20  

Шел тихий дождь — любимая погода Аввакума.

Когда Аввакум выехал на улицу Настурции, уже перевалило за полночь. И тут он заметил задние красные огни легковой автомашины, стоящей у его дома, метрах в двадцати от садовой калитки. Его фары осветили номерной знак, Аввакум резко нажал на тормоз. «Дворники» замерли на ветровом стекле. Стало тихо, слышно было, как по железной крыше стучат мелкие капельки дождя.

Погасив свет, он быстро вышел из машины, запер дверку и, подрагивая от сырости, побежал к стоящему впереди автомобилю — мотор его уже работал. Шофер узнал Аввакума.

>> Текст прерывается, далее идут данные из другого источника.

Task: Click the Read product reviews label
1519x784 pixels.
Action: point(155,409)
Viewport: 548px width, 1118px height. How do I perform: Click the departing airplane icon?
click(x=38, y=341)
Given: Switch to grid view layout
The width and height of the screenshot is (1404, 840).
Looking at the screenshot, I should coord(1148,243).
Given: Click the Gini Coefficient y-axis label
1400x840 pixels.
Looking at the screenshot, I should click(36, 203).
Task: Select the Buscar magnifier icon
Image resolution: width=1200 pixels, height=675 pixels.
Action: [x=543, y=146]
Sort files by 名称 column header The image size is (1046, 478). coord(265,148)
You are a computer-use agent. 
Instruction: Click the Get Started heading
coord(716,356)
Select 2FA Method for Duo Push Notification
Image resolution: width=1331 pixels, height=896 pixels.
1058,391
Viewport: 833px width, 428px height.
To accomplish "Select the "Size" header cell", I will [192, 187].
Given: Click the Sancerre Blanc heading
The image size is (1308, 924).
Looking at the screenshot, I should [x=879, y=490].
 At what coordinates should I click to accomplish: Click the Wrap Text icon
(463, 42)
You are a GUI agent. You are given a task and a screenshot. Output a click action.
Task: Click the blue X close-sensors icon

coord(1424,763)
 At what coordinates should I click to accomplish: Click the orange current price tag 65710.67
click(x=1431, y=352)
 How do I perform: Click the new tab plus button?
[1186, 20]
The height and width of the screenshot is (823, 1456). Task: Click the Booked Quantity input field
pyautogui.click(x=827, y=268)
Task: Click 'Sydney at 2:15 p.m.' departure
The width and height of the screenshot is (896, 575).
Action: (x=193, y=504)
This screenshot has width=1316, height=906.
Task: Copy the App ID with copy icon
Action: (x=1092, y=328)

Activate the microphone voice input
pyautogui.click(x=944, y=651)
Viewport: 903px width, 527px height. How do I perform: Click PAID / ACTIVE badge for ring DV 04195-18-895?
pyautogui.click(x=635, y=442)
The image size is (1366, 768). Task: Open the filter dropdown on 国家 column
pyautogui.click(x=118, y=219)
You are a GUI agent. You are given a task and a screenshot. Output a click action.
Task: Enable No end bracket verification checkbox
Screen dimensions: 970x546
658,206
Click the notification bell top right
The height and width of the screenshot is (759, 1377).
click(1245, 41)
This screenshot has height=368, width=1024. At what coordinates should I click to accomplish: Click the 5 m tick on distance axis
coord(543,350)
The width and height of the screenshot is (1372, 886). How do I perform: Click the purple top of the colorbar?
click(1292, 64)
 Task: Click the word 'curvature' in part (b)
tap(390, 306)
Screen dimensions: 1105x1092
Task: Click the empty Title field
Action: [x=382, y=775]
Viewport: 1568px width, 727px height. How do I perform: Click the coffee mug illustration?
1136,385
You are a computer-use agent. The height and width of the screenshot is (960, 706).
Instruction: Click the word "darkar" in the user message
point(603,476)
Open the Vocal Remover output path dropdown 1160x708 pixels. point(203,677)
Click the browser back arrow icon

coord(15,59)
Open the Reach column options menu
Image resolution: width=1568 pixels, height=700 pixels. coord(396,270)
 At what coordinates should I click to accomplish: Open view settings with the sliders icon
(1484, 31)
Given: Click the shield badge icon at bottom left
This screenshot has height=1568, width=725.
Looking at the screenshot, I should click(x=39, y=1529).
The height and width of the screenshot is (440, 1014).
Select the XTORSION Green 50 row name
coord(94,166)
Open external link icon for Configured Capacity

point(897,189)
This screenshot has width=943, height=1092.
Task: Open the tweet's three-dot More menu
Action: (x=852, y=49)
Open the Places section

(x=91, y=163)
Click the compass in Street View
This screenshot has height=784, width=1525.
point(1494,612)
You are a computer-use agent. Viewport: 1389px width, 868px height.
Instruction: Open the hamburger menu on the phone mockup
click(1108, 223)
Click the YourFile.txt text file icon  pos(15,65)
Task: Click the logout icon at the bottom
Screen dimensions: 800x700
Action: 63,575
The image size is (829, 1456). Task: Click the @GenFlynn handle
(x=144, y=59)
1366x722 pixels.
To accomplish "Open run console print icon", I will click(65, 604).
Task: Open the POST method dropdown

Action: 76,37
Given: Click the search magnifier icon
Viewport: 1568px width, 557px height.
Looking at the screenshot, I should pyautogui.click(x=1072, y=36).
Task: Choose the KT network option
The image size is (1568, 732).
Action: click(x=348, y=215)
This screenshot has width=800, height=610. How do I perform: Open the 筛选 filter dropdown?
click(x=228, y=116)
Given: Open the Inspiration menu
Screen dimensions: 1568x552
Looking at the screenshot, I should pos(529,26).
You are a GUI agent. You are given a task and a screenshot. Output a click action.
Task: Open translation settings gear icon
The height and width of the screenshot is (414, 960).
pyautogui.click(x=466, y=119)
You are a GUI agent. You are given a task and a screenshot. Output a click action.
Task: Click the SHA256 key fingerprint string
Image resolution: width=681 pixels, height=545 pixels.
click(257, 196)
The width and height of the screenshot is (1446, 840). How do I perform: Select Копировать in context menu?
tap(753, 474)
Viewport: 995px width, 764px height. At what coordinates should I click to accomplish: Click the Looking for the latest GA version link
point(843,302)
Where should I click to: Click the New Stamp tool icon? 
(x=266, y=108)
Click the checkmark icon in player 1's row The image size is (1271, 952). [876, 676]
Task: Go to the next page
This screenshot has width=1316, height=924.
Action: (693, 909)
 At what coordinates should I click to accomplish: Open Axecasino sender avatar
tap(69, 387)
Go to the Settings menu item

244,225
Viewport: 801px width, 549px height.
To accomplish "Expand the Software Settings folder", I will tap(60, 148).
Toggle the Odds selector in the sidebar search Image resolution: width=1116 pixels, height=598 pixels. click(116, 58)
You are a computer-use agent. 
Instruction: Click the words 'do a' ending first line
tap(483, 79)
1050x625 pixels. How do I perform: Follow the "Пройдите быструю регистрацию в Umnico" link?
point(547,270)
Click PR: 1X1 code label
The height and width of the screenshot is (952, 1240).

Когда машина пересекала бульвар, Аввакум спросил:

— Давно ждете?

— Полчаса.

Машина набрала скорость и помчалась по безлюдному бульвару. Бесчисленные пальцы дождя настойчиво и тревожно барабанили по стеклу.

После полуночи

Всякий раз при виде Аввакума генерал испытывал противоречивое чувство, словно в нем вступали в единоборство, превозмогая друг друга, две разные натуры.

Как хотелось ему порой подняться, подойти и обнять Аввакума, как обнял бы он после долгой разлуки родного сына, если бы он у него был. А потом усадить на диван, сесть с ним рядышком и, заглянув в глаза, спросить:

— Ну, как живешь, дружище? Весело тебе или гру стно?

Аввакум по своему обыкновению ответил бы немногословно. Он глубоко прячет свои чувства, сдерживает их, помня, что здесь — командный пункт фронта, где жизнь непрерывно сталкивается со смертью, где нет и не может быть места для размягчающей задушевности.

— А помнишь, старина?..

У них есть что вспомнить! Ну хотя бы те времена, когда Аввакум только начинал, когда какой-то неожиданный случай сделал его их добровольным сотрудником, сам генерал был тогда еще полковником, начальником оперативного отдела.

— Помнишь дело Ичеренского?

Тогда очень простое соображение, что оконное стекло, упавшее с высоты трех метров, обязательно должно было разбиться на мелкие кусочки, и что человек, намеревающийся пробраться сквозь зарешеченное окно в комнату и перепиливший для этого железный прут, не станет гнуть его на себя — эти простые соображения навели на мысль, позволившую раскрыть, истину. А маленькая шерстинка от вязаной перчатки указала ему на Ичеренского — остроумного и находчивого иностранного агента… Вот тут-то и взошла его звезда.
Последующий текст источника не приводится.